ABOUT THIS TASK: Every line below that has the string "preferenze" needs to be copied.

Data extracted from a collection:
== Segment start ==

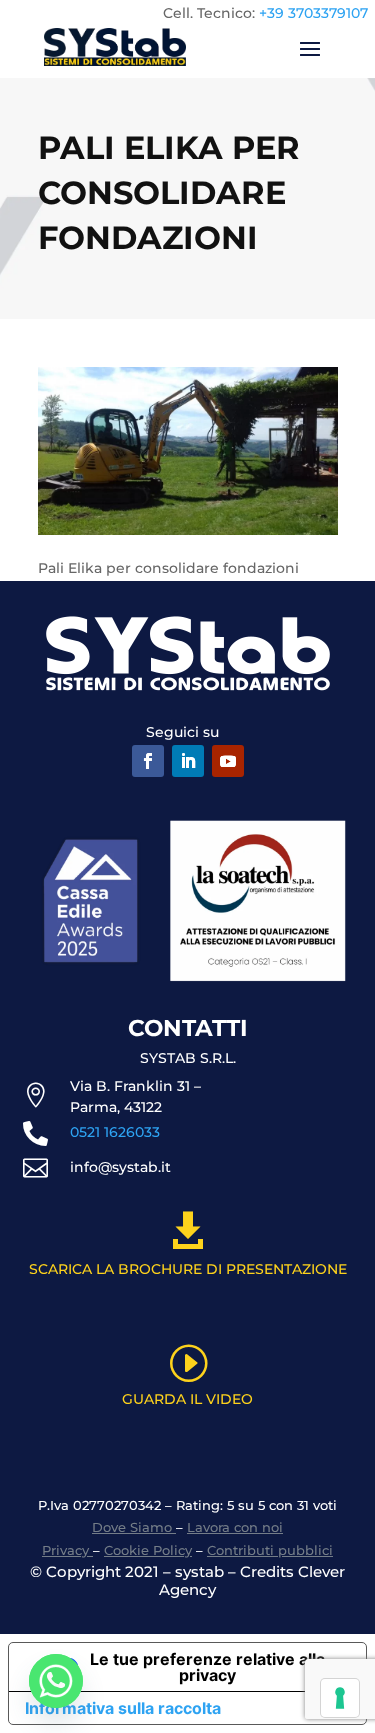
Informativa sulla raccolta (123, 1708)
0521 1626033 (115, 1132)
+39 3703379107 (313, 13)
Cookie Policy (148, 1550)
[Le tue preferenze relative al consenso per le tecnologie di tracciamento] (340, 1698)
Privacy (67, 1550)
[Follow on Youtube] (228, 761)
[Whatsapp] (56, 1681)
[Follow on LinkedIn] (188, 761)
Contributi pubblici (270, 1550)
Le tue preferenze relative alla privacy (207, 1667)
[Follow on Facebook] (148, 761)
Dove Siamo (134, 1527)
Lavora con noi (235, 1527)
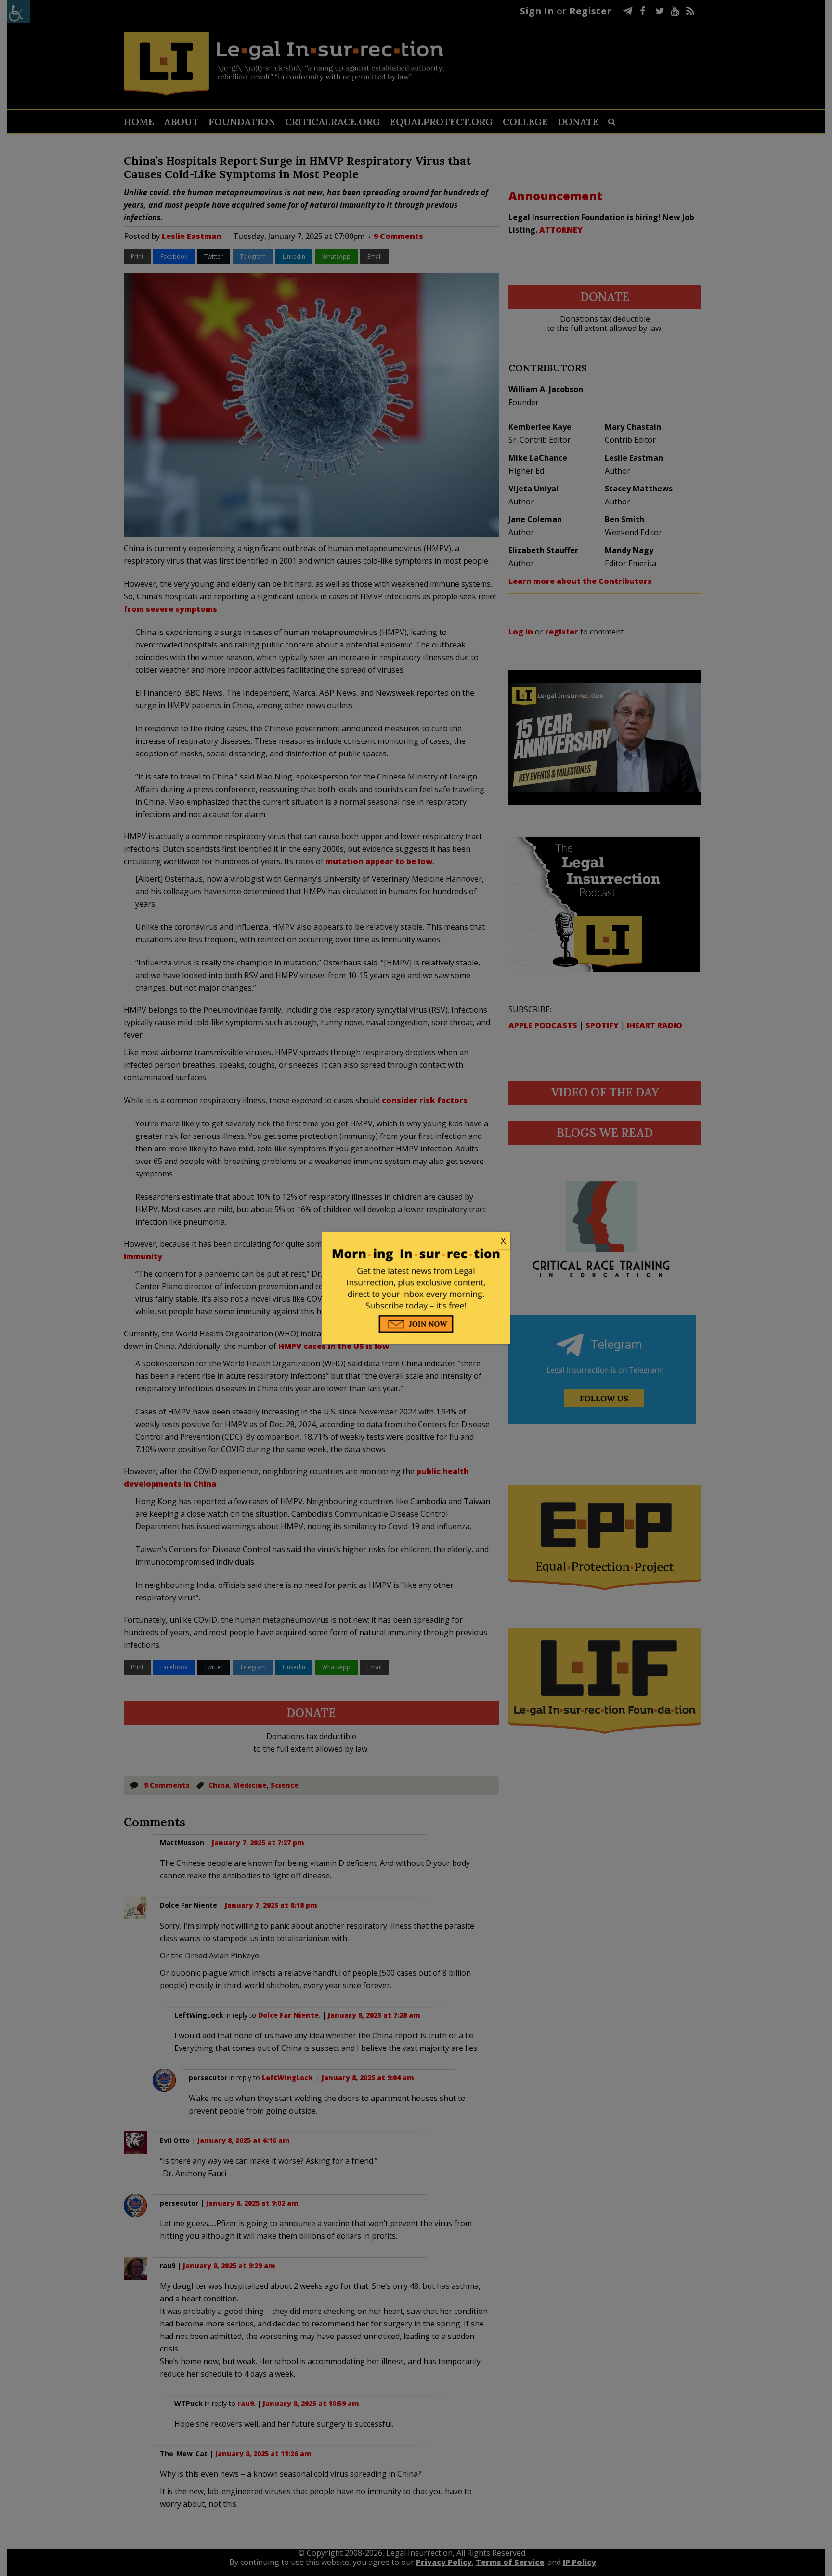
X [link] (503, 1240)
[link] (416, 1241)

== Segment end ==

FINISHED TASK:
[Le tue preferenze relative al consenso per le tecnologie di tracciamento] (340, 1698)
Le tue preferenze relative alla privacy (207, 1667)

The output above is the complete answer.